Wichita The state of Kansas has defended a new law that restricts insurance coverage for abortions, arguing it has an interest in protecting human life and in favoring childbirth over abortion.
The argument is part of the state's response filed late Tuesday to a temporary injunction sought by the American Civil Liberties Union in a lawsuit challenging the new law. The ACLU contends the law is unconstitutional because it prohibits women from buying insurance coverage for all their health needs while not putting a similar restriction on men.
The insurance law is among several major anti-abortion initiatives approved by Kansas legislators and signed into law this year by Gov. Sam Brownback, a Republican who called upon lawmakers to create "a culture of life" after taking office in January. Two other new state statutes — one dealing with stricter abortion clinic regulations and the other stripping federal funding from a Planned Parenthood chapter — have been temporarily blocked by two other federal judges pending trial on their constitutionality.
U.S. Magistrate Kenneth Gale will hear arguments Friday in Wichita on the ACLU's request to block enforcement of the law until the matter is settled at trial. Gale will then make a recommendation to U.S. District Judge Wesley Brown, who at 104-years-old is too frail to preside himself over long hearings.
At issue in Friday's hearing is whether to the federal court should also issue a preliminary injunction against the new insurance law, which prohibits private companies from offering coverage of elective abortions as part of their regular health plans. As of July 1, people wanting such coverage must purchase separate, abortion-only policies.
Its supporters contend people opposing abortion shouldn't be forced to subsidize the coverage for others in a general health plan. The ACLU contends the law is designed to limit a woman's financial ability to get an abortion and is discriminatory on equal protection grounds because men's health coverage isn't restricted.
In her court response to ACLU's request for an injunction, Kansas Insurance Commissioner Sandy Praeger argued that federal law and policy gives Kansas the right to regulate insurance coverage for abortion, noting that 14 other states have similarly regulated coverage for the procedure.

▸ RECORDED INFORMATION

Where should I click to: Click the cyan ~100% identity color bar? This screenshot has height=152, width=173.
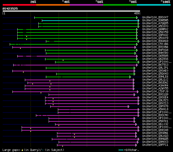coord(154,5)
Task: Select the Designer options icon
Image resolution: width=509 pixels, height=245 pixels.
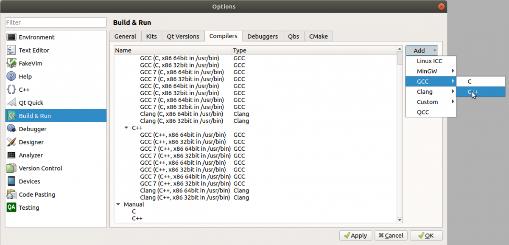Action: tap(11, 142)
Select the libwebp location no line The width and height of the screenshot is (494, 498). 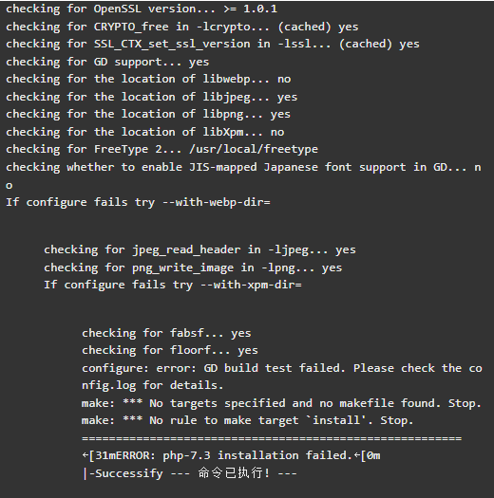pos(148,80)
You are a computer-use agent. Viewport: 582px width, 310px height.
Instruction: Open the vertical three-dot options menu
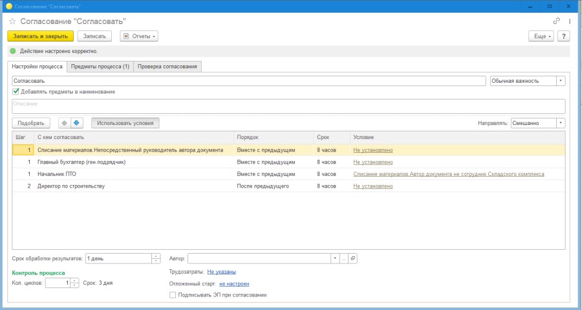pos(569,21)
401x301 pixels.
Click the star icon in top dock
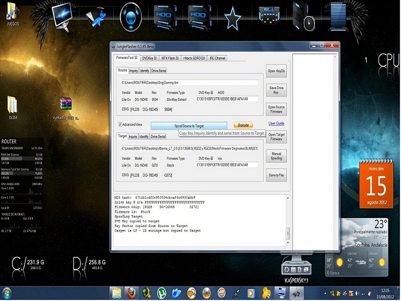coord(232,18)
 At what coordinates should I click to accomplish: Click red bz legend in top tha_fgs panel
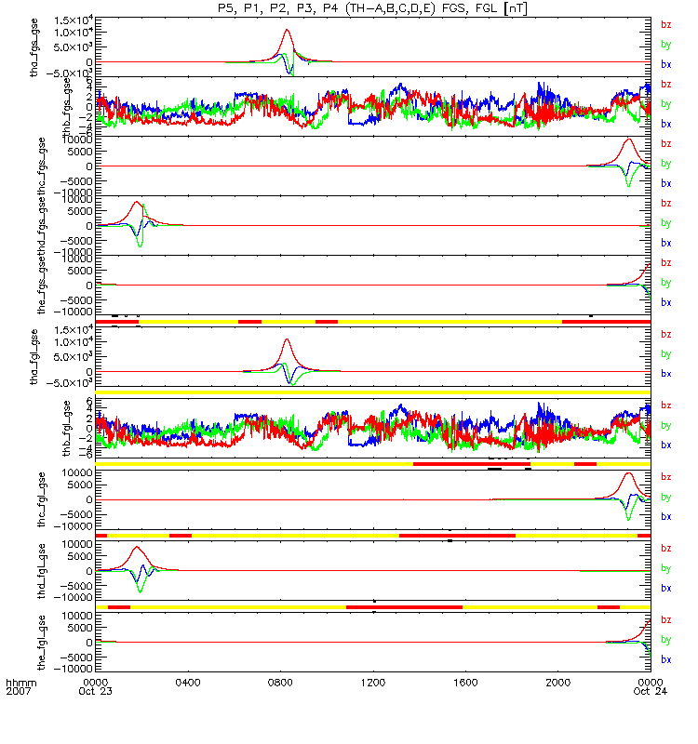665,25
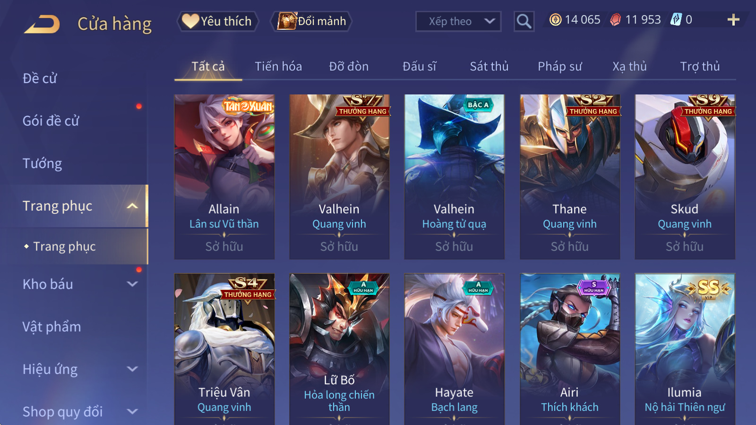Open the Xếp theo sort dropdown
This screenshot has height=425, width=756.
coord(458,21)
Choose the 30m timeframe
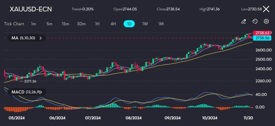 (81, 24)
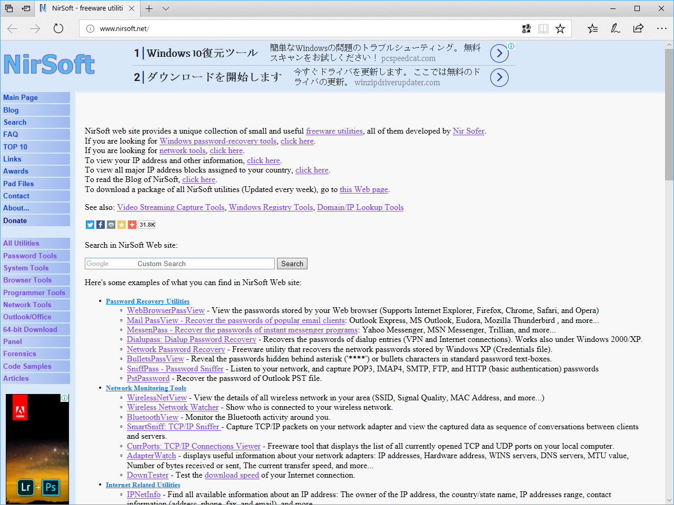Screen dimensions: 674x505
Task: Click the yellow star share icon
Action: tap(121, 225)
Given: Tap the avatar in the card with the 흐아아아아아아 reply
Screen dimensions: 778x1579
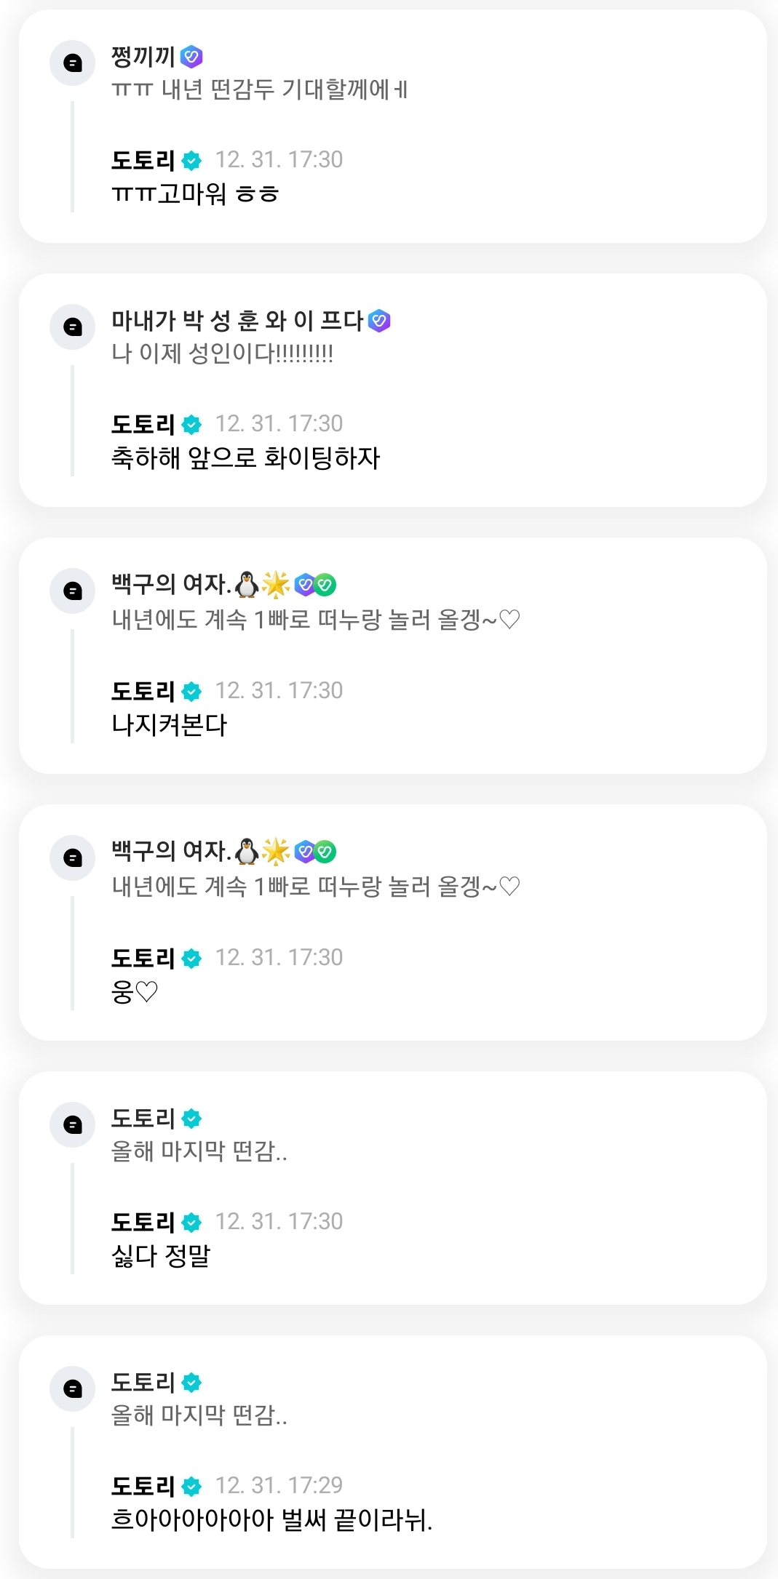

▸ PROBLEM
Resume the news report on the Kansas law restricting insurance coverage for abortions, picking up after its last sentence.

▸ REPLY TO THE TASK
The state argued that having to pay the full cost of an abortion without a subsidy by other people who are insured is not a violation of a constitutional right. It contends that an increase in the cost of an abortion does not place an "undue burden" on the right to an abortion.
Kansas also argued it has broad powers to regulate the insurance industry, noting insurance regulations are difficult to challenge on constitutional grounds such as due process or equal protection so long as the legislation is rationally related to a legitimate government purpose.
Kansas contended in its court filing that it is "both proper and rational for the State to regulate insurance in a way that seeks to protect potential human life and to promote childbirth over abortion."
The state also noted that the Patient Protection and Affordable Care Act expressly authorized the states to prohibit abortion coverage in policies sold on the state exchanges.
Besides Kansas, other states that elected to prohibit abortion coverage through the exchange include Arizona, Florida, Idaho, Indiana, Kentucky, Louisiana, Mississippi, Missouri, Nebraska, North Dakota, Oklahoma, Tennessee, Utah, and Virginia.
"Deciding whether to finance an abortion out of one's pocket or whether to purchase a rider to one's health insurance policy to cover abortion services necessarily results in a fuller and better understanding of the actual costs of abortion," the state argued.